● **Texte de l'exercice**

* * * * *

Au fil de l’analyse, de glissement en glissement, le lecteur envisage le point de rupture vers lequel l’auteure tend, les déformations décrites ne pouvant qu’atteindre un point limite, quand bien même elles s’effectueraient dans la continuité et selon des principes d’équivalence.

En effet, Leperchey choisit pour introduire la figure de la rupture une anecdote empruntée au film Muriel. L’urbaniste de Smoke — qui de « mari » d’Hélène devient le « chevalier » de Françoise — y raconte l’histoire de cette maison construite près d’une falaise : on achevait la maison, jusqu’aux poignées de porte qu’on venait de poser, quand on s’aperçut qu’inexorablement la maison glissait vers le vide. La « morale », reprise ici par l’auteure, est que l’identité qualitative de l’objet se maintient jusqu’à un point de rupture alors irréversible. La maison X ne cessera d’être identique à elle-même, malgré la déformation continue du glissement vers le précipice, jusqu’à l’instant de sa chute, qui la fait alors passer à un état qualitativement inconciliable avec son état précédent.

Ainsi le deuxième chapitre va-t-il s’attacher à détailler plus spécifiquement l’articulation de continuums entre eux, en leurs limites, bornes et points de rupture.

La spécularité constituerait l’une des ruptures topologiques les plus radicales du fait de l’impossibilité d’une déformation continue comme procès de passage de l’objet à son reflet. Le rapport spéculaire articule deux nappes ensemble, mais ne constituerait en aucun cas les deux pôles de transformation d’une seule nappe. Afin d’illustrer cette spécificité irréductible, l’auteure fait appel à de nombreux exemples tirés des trois films parmi lesquels je ne retiendrai ici que celui des gros plans de mains dans Hiroshima mon amour : la main d’Eji, endormi sur le lit, et celle du soldat mort sur le quai, à l’orientation inversée. Cette rupture ouvre la brèche par laquelle s’engouffre le souvenir de l’amant mort d’Emmanuelle Riva.

* * * * *

(Données recueillies)
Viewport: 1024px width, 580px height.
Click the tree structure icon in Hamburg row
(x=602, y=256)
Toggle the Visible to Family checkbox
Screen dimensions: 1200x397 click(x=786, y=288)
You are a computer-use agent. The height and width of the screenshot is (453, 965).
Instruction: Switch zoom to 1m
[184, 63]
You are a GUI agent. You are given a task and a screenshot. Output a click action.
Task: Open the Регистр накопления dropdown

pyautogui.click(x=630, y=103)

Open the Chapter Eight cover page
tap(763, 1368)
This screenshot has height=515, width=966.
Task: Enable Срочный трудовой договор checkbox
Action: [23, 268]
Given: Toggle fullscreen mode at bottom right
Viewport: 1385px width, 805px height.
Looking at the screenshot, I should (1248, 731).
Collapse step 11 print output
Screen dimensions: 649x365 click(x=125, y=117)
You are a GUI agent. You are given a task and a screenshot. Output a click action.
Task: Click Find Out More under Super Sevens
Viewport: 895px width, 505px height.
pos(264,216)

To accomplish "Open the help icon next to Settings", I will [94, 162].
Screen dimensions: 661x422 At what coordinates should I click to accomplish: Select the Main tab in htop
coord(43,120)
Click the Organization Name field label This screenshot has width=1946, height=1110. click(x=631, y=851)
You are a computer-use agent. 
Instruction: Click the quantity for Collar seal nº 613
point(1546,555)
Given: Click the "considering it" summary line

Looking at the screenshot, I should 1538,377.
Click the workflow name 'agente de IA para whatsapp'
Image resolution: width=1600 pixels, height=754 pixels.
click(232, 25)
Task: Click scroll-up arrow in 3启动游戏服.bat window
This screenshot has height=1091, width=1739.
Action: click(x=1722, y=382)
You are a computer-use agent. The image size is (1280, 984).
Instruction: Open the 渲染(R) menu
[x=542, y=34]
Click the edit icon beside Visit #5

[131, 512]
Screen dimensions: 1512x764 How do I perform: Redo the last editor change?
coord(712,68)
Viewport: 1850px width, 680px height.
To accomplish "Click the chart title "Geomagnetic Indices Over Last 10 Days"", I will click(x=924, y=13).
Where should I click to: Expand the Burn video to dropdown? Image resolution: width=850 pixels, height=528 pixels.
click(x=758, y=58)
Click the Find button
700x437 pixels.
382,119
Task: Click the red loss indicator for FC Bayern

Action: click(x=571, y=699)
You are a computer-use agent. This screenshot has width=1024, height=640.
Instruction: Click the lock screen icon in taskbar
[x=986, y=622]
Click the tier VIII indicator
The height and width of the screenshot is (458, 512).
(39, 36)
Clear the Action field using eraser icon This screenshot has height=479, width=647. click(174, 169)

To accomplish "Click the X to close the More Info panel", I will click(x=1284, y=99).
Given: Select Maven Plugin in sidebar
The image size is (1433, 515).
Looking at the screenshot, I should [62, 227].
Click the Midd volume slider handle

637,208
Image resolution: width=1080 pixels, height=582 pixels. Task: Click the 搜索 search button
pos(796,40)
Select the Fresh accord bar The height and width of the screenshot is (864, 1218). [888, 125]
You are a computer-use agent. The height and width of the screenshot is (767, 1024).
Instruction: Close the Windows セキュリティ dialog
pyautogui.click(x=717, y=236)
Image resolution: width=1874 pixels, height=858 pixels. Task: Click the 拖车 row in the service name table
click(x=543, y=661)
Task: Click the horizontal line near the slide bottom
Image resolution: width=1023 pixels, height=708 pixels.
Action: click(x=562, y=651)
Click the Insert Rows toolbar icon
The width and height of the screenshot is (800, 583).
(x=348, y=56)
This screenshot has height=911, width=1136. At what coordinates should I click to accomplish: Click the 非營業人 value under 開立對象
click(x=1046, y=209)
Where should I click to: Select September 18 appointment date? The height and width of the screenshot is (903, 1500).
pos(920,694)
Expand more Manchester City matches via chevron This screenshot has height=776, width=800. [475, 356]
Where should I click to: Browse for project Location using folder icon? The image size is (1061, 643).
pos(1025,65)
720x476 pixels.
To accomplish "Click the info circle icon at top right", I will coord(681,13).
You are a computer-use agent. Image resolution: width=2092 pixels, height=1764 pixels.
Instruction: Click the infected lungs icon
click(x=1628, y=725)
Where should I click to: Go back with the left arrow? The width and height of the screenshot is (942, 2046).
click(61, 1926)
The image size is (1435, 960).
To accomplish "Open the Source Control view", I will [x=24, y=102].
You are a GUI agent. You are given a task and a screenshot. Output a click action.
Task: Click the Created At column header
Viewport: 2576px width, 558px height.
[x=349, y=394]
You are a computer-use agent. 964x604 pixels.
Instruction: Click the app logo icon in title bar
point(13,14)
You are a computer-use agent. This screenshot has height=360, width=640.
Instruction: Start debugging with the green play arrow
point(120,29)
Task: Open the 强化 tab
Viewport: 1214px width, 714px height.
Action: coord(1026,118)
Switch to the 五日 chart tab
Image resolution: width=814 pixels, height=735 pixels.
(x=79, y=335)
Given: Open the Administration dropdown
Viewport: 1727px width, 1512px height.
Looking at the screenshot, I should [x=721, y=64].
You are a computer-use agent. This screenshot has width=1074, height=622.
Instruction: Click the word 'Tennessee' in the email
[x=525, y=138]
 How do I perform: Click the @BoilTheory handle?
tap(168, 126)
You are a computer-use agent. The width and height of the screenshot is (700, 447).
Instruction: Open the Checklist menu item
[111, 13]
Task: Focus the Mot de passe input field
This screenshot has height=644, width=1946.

* * * * *

● **Présentation de l'exercice**
Recopiez mot pour mot le passage du texte sur les points de rupture compris entre « En effet, Leperchey » et « son état précédent. », bornes incluses.

● **Corrigé**
En effet, Leperchey choisit pour introduire la figure de la rupture une anecdote empruntée au film Muriel. L’urbaniste de Smoke — qui de « mari » d’Hélène devient le « chevalier » de Françoise — y raconte l’histoire de cette maison construite près d’une falaise : on achevait la maison, jusqu’aux poignées de porte qu’on venait de poser, quand on s’aperçut qu’inexorablement la maison glissait vers le vide. La « morale », reprise ici par l’auteure, est que l’identité qualitative de l’objet se maintient jusqu’à un point de rupture alors irréversible. La maison X ne cessera d’être identique à elle-même, malgré la déformation continue du glissement vers le précipice, jusqu’à l’instant de sa chute, qui la fait alors passer à un état qualitativement inconciliable avec son état précédent.